**Description of the task**
In the listing below, locate the line that contains "Click the email subject heading" and the line that contains "Switch to the 'Protokolle' tab". Restate word for word those two lines and every line between them, and nothing else.
Start of Material provided
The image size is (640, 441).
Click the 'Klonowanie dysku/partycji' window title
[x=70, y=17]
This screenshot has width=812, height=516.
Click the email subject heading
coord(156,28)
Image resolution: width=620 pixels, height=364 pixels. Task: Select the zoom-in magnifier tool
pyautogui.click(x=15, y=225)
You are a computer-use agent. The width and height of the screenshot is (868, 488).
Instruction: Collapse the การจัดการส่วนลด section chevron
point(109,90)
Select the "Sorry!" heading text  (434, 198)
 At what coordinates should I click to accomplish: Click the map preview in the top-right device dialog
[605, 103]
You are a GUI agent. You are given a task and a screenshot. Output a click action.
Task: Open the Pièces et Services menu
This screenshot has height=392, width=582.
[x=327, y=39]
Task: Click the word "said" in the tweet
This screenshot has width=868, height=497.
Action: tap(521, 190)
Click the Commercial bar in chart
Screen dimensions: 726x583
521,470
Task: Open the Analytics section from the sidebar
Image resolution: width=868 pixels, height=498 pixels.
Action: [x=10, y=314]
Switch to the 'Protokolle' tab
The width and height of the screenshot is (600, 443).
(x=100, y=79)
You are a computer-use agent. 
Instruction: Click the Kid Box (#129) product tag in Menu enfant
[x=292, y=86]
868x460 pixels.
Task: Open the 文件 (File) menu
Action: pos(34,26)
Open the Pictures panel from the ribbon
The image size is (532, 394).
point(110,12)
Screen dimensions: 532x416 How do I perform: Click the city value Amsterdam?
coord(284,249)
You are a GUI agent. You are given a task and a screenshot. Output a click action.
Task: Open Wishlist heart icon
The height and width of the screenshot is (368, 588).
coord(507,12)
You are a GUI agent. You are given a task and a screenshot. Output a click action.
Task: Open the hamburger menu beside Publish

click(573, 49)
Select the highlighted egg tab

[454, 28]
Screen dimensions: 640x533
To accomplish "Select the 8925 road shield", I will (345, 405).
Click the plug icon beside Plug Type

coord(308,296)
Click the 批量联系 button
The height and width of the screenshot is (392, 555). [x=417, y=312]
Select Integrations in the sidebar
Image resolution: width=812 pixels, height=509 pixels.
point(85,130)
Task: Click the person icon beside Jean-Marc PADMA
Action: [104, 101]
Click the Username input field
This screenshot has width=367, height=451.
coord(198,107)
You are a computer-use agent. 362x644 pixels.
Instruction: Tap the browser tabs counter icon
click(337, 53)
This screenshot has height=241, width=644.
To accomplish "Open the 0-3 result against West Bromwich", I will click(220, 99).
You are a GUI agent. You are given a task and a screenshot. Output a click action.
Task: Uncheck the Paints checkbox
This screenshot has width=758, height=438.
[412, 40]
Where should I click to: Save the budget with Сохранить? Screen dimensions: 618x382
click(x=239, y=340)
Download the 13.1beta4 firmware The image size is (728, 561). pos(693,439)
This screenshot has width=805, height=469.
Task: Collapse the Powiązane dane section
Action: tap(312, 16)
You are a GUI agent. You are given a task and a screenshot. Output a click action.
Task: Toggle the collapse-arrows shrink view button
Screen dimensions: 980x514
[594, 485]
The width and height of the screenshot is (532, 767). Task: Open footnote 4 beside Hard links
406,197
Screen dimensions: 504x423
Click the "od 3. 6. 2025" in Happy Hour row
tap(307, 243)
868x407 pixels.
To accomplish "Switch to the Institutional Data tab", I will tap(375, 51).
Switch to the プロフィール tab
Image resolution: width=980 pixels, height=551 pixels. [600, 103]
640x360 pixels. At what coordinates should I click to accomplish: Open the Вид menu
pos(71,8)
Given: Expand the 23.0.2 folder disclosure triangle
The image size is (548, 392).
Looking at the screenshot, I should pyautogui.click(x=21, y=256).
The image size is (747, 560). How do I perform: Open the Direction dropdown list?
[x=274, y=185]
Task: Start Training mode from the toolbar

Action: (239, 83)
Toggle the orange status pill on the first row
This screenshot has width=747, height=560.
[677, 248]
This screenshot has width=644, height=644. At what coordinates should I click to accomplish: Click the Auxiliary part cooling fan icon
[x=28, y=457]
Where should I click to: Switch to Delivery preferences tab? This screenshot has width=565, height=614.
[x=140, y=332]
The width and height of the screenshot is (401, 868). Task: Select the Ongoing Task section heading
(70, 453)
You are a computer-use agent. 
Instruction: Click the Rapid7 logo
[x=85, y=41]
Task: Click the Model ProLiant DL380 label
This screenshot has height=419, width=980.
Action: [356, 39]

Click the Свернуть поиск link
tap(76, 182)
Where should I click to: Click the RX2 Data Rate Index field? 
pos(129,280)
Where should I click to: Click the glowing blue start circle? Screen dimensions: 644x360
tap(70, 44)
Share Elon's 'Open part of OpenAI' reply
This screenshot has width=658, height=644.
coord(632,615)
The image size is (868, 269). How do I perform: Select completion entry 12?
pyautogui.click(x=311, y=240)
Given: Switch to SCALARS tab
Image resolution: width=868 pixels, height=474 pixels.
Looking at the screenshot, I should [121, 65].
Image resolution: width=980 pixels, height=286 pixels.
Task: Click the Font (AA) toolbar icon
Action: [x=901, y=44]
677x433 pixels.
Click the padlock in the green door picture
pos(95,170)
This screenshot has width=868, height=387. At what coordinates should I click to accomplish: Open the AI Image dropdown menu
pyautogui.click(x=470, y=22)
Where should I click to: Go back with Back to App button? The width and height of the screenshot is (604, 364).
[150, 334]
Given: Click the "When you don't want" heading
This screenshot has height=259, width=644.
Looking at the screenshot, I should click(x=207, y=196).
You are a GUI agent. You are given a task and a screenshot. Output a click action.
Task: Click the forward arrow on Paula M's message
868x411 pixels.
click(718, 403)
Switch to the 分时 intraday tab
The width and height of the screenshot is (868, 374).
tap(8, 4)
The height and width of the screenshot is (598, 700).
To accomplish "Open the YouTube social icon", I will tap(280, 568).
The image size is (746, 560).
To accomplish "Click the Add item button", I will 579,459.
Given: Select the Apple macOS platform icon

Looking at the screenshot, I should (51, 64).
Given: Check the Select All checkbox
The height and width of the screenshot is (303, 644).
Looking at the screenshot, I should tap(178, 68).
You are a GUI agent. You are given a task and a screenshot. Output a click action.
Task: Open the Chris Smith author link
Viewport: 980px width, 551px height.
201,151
End of Material provided
**Expected answer**
Click the email subject heading
coord(156,28)
Image resolution: width=620 pixels, height=364 pixels. Task: Select the zoom-in magnifier tool
pyautogui.click(x=15, y=225)
You are a computer-use agent. The width and height of the screenshot is (868, 488).
Instruction: Collapse the การจัดการส่วนลด section chevron
point(109,90)
Select the "Sorry!" heading text  (434, 198)
 At what coordinates should I click to accomplish: Click the map preview in the top-right device dialog
[605, 103]
You are a GUI agent. You are given a task and a screenshot. Output a click action.
Task: Open the Pièces et Services menu
This screenshot has height=392, width=582.
[x=327, y=39]
Task: Click the word "said" in the tweet
This screenshot has width=868, height=497.
Action: tap(521, 190)
Click the Commercial bar in chart
Screen dimensions: 726x583
521,470
Task: Open the Analytics section from the sidebar
Image resolution: width=868 pixels, height=498 pixels.
Action: [x=10, y=314]
Switch to the 'Protokolle' tab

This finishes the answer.